Posted on: January 31, 2018
by: Emily Malden
by: Emily Malden
Howdy from Texas! Our family is mostly settled in here. Even so, we think of you all often and greatly miss your fellowship, which still feels to us very much like home. I have lost count of how many local churches we have visited here. So many are joyfully advancing the work of the gospel, and in this we are encouraged. The Body of Christ is alive and well here; glory to God!
And yet this process of finding our new church family is draining, frustrating and sad. At first I couldn’t pinpoint what was so difficult. We were in church every week and, sure, things were different, but this isn’t our first rodeo, so we expected to have to adjust to theological nuances, worship style differences, differences in volume, lighting, in preaching style, etc. But as we walked out of each church feeling encouraged that the gospel has been proclaimed, we were also discouraged that just didn't seem to “fit.” Slowly I have realized what has been making this church-finding process so hard: I am looking for y’all! What I’m so eager to find in our new church home is something that took years and years for God to cultivate there with you all. It’s looking around on Sunday mornings and seeing all of you and knowing so many of you. It’s all of the connections and the history of sharing this journey for nearly a decade. It’s leaders whose love has been selfless and consistent over the long term. It’s having my eyes opened to the vision of a local body; knowing both the unity of mission and the diversity of roles. Its lives and personalities that challenge me as well as those that are a soft place for me to land. It’s a sense of love-debt that I want to repay and pay forward: the realization that much has been invested in me and an eagerness to share with others. These are the things that I miss so much. These are the things that feel like home. And I realize my discouragement in this process is because I am measuring each of these new churches against the one that has been home for so many years. But let’s be real. No other church can stand up to such a wildly unfair comparison.

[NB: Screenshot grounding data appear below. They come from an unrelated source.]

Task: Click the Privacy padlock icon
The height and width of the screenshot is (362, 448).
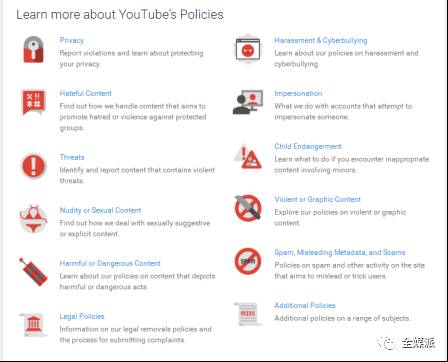Action: pos(33,49)
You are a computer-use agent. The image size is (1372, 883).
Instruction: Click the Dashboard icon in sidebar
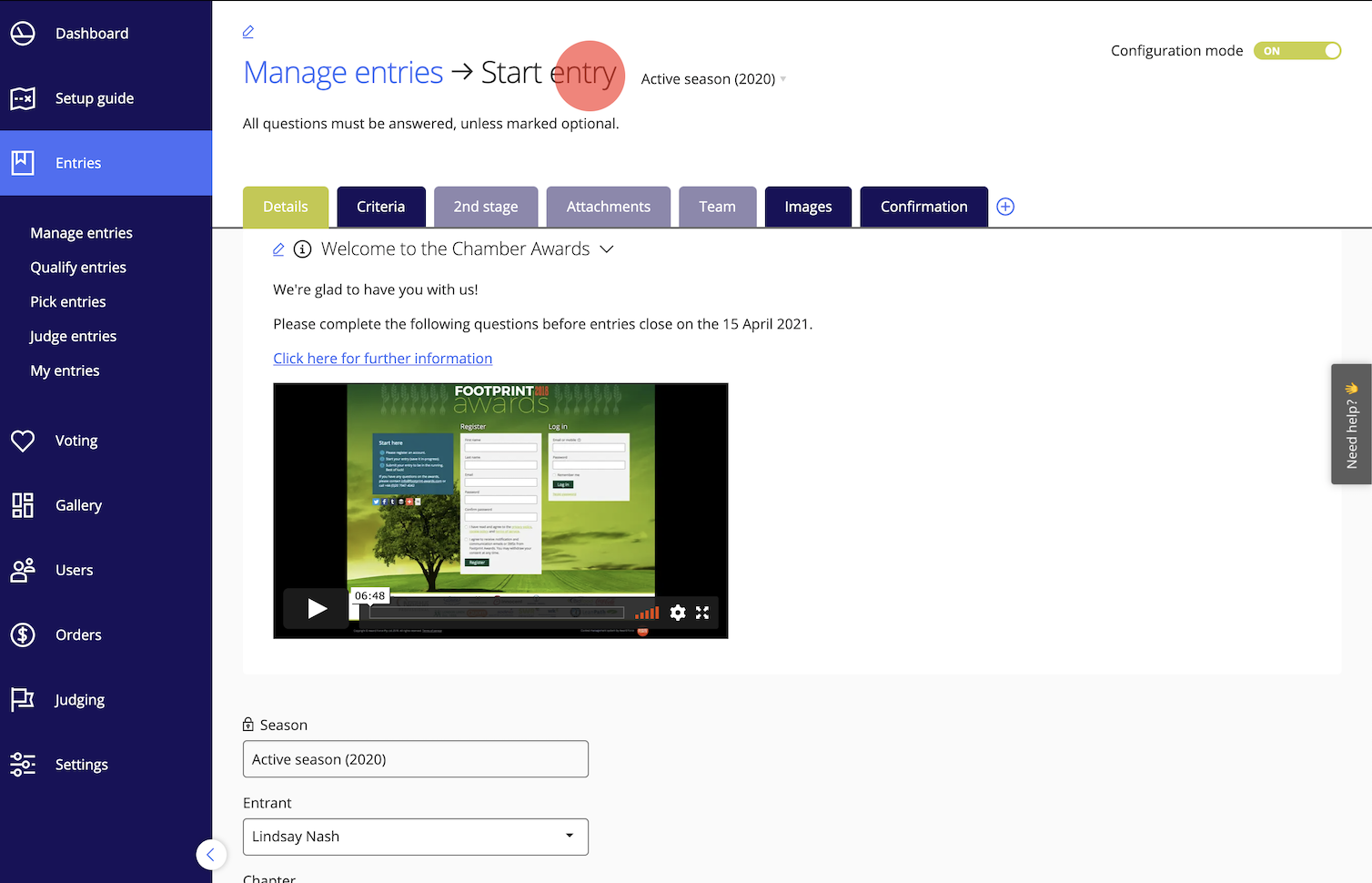(23, 34)
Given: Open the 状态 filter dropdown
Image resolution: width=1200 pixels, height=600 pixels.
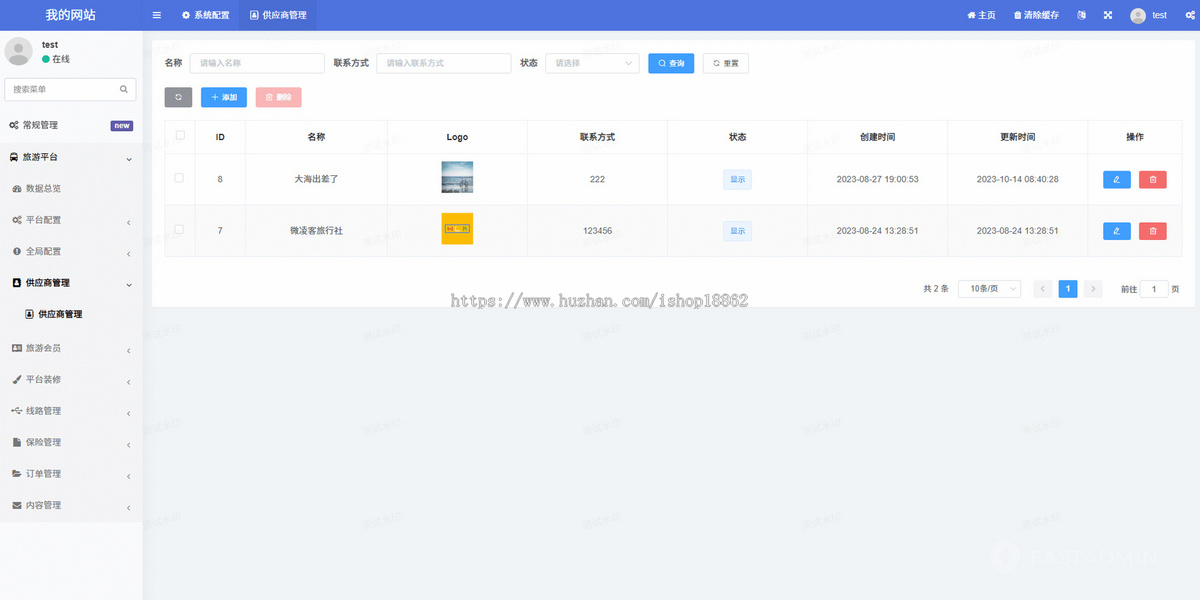Looking at the screenshot, I should [x=593, y=62].
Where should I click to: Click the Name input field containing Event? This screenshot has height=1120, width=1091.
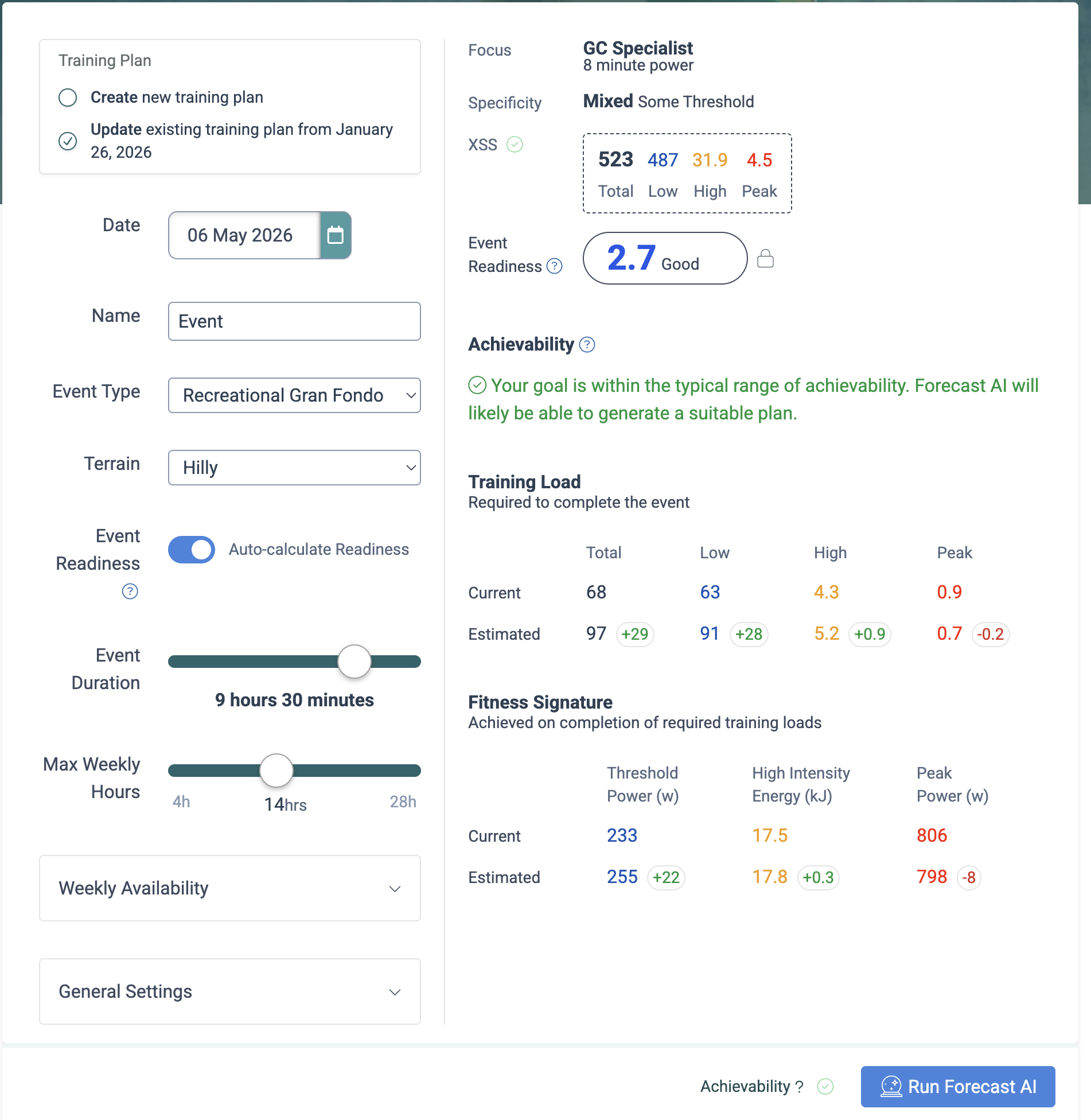coord(294,321)
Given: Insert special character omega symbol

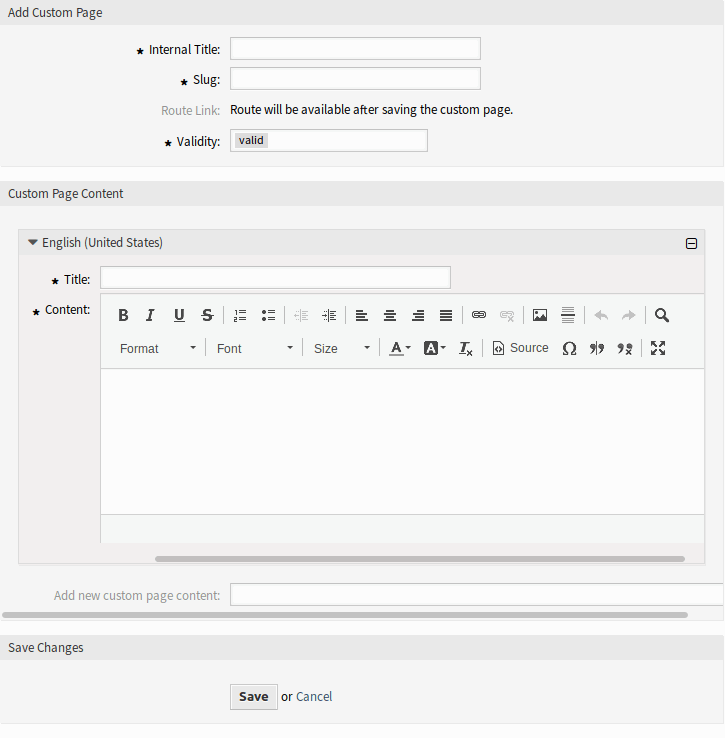Looking at the screenshot, I should 569,348.
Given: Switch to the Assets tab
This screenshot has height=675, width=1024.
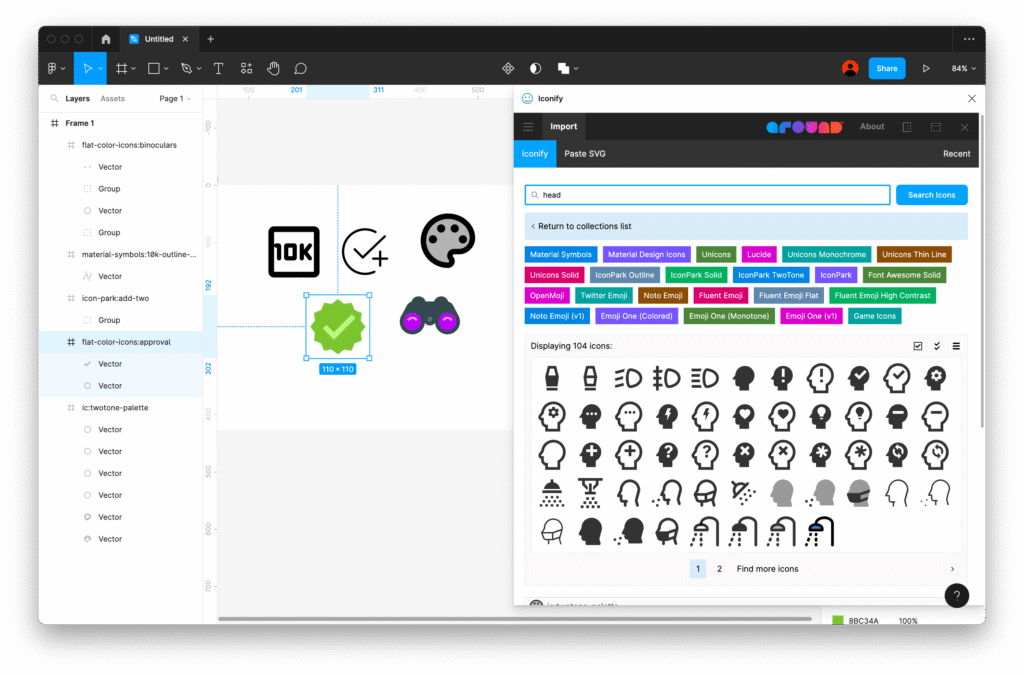Looking at the screenshot, I should pos(112,98).
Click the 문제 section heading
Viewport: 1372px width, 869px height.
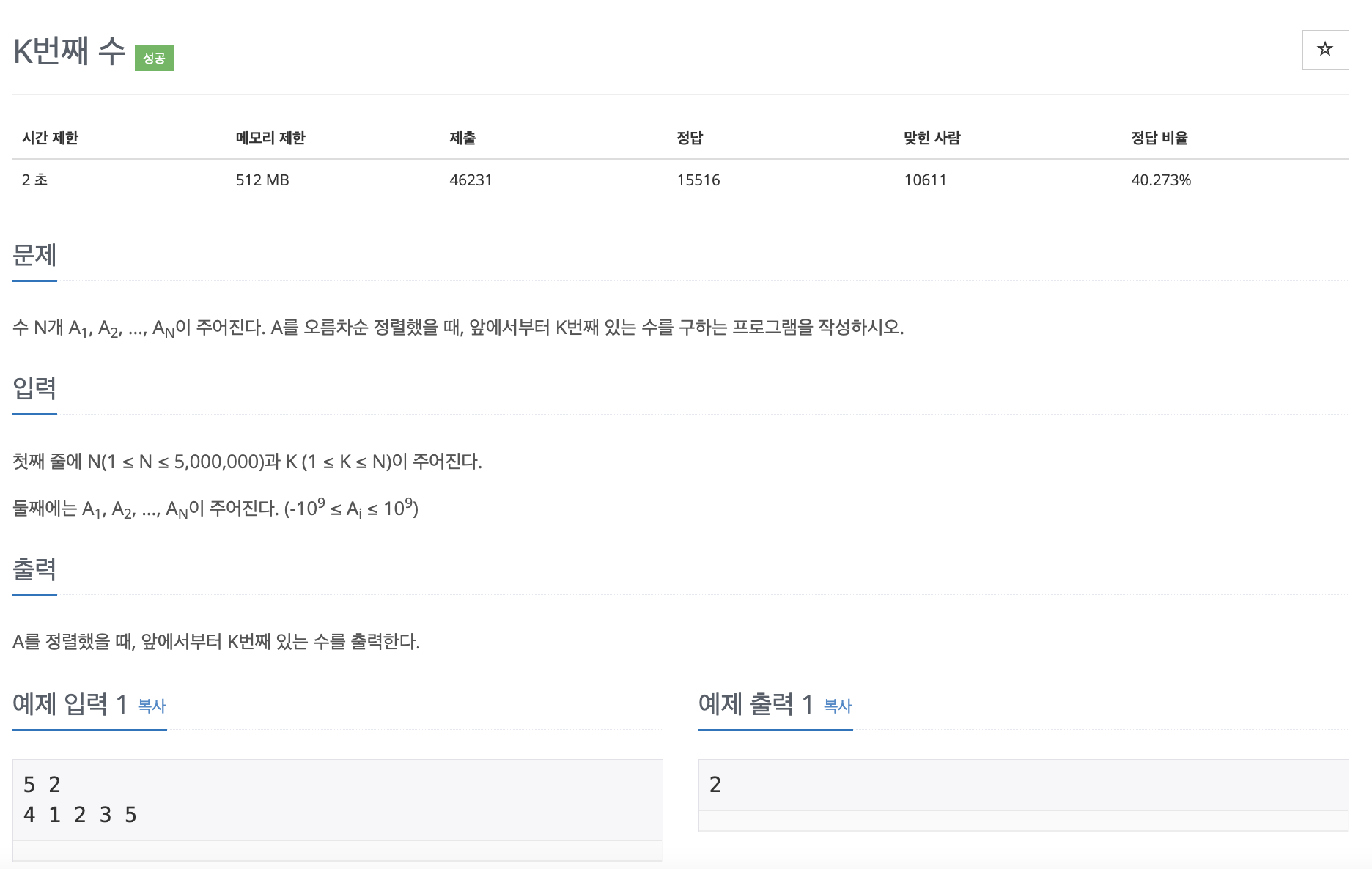point(34,255)

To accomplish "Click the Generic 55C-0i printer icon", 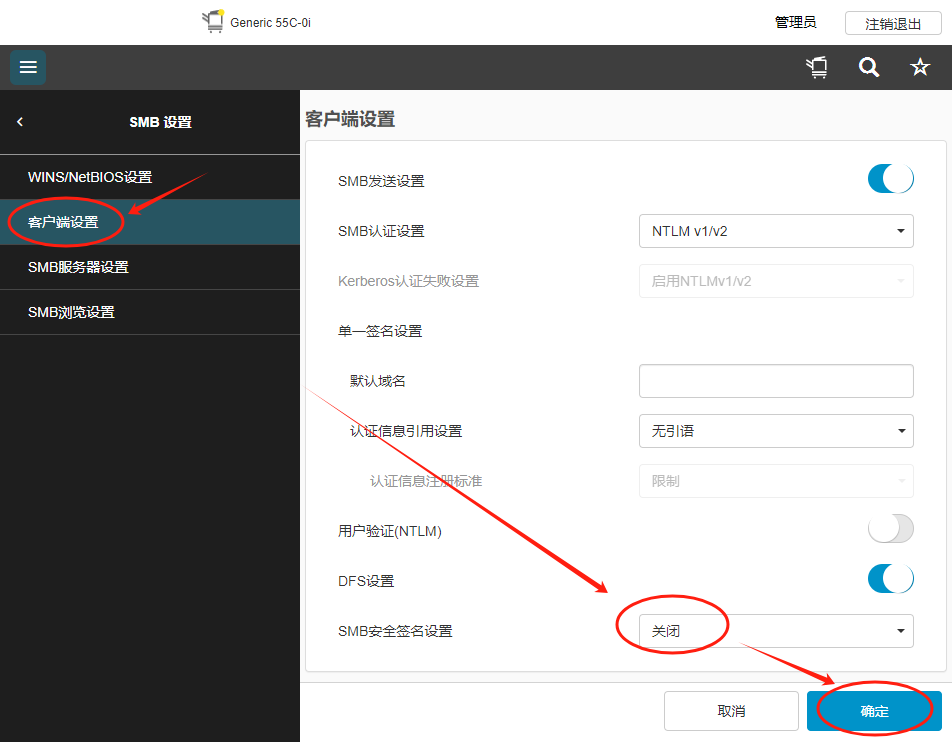I will 213,21.
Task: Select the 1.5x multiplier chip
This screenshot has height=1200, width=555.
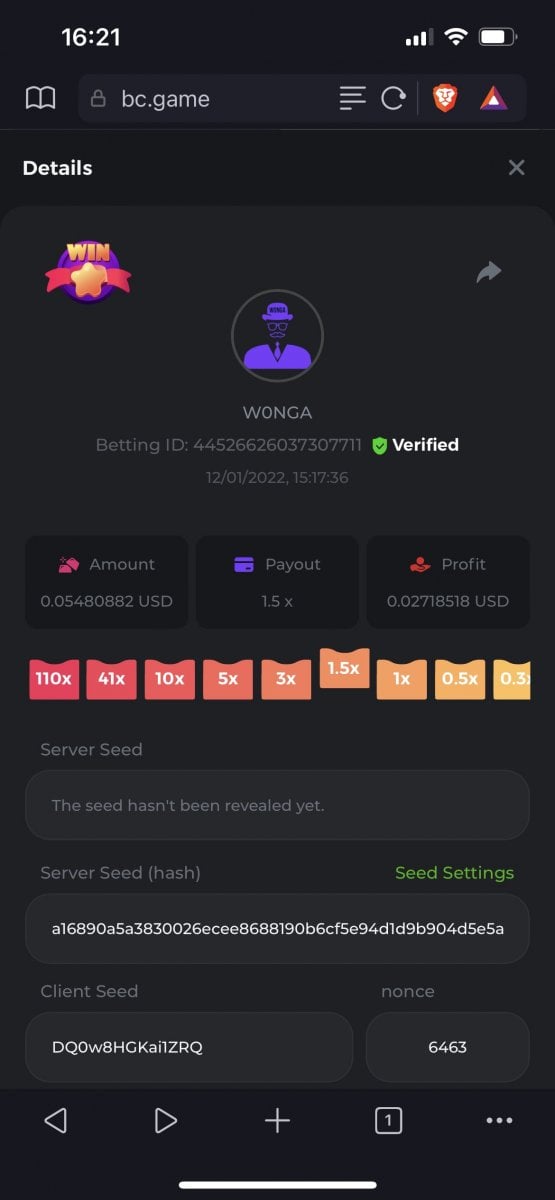Action: click(343, 668)
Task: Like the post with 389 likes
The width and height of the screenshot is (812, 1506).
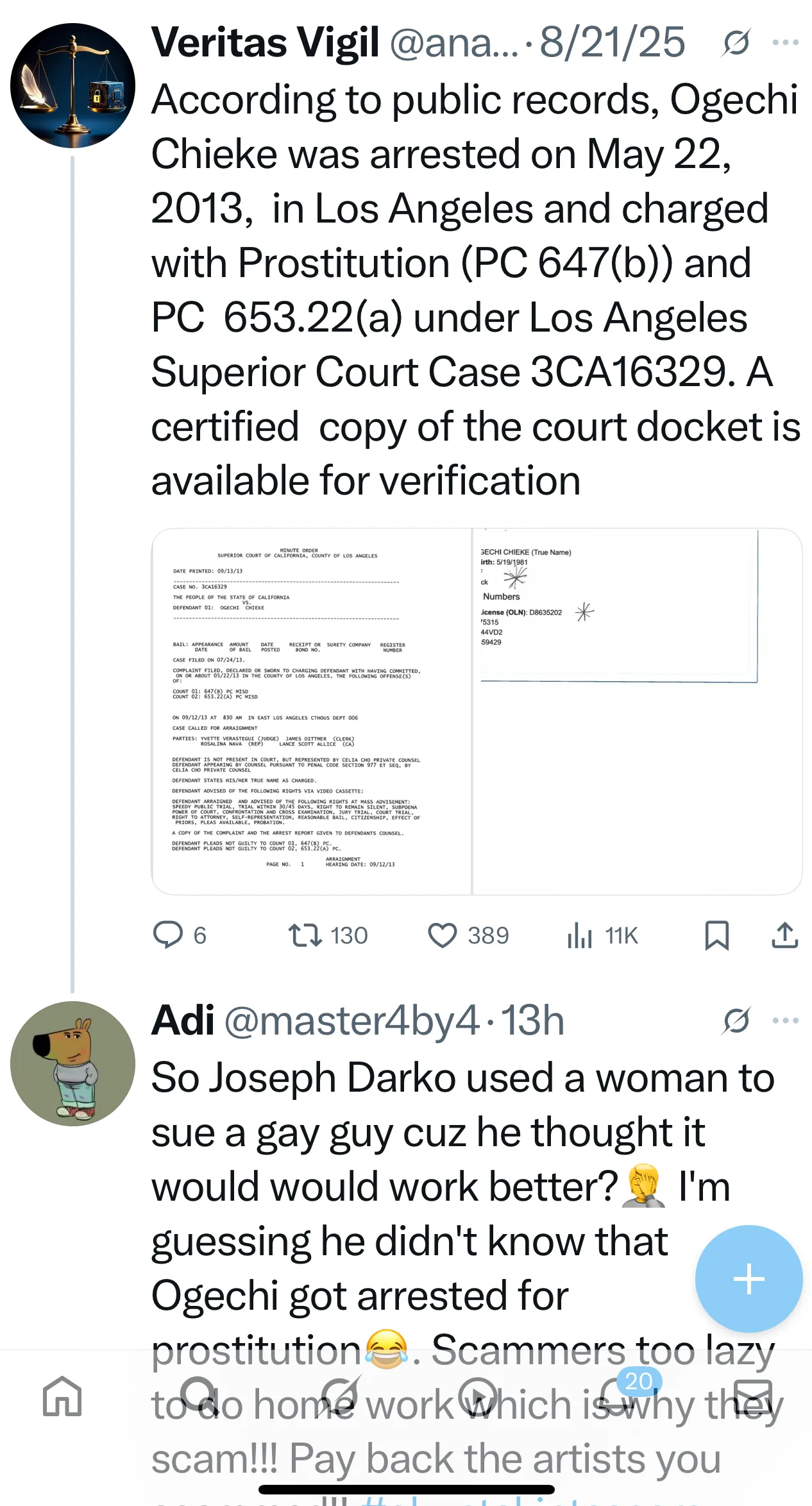Action: tap(443, 935)
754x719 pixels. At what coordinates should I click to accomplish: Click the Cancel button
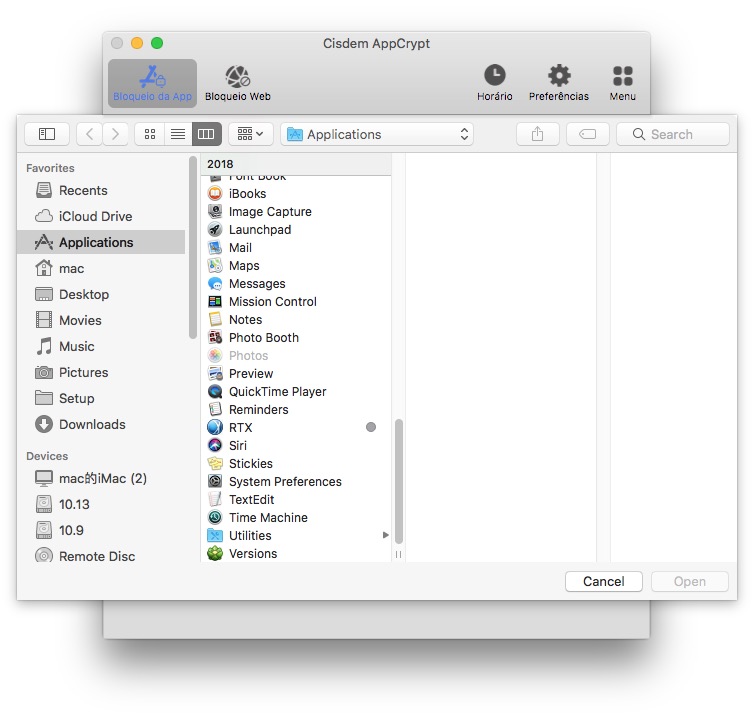[x=603, y=581]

So in order to give churches here a fighting chance, I am shedding my unrealistic expectations of instant fellowship and community (which of course were never reasonable in the first place). And I’m mentally preparing myself to do the worthy work of building relationships and eventually the privilege of serving as God allows. But as I do so, I cannot help but think again of y’all there at First Presbyterian Church and I want to urge you to continue to welcome guests like you do: with joy and warmth. Maybe they are, like us, wishing for an irreplaceable church family they've had to leave behind. Or maybe they’ve never experienced the beauty of having a true church home. Either way, God is at work in them and your kind words and welcoming smiles mean more than you know. Those little gestures matter a lot! If visitors are cranky about silly things like the length of the sermon, the placement of their kids, or the timing of Sunday school, please realize they’re probably just a bit heartbroken and/or road-weary. May God fill you with compassion and love for them! And I pray for those visiting (as I pray for us) that the Holy Spirit will give them an inkling of the richness of family and fellowship that they'll find if they put down roots with you. What a special community awaits them!
We miss y’all! When we do finally find our spot here, you will retain a very special place in our hearts. We are profoundly grateful for the years we had to grow and serve among you. We pray and trust that God will sustain and bless you for his glory.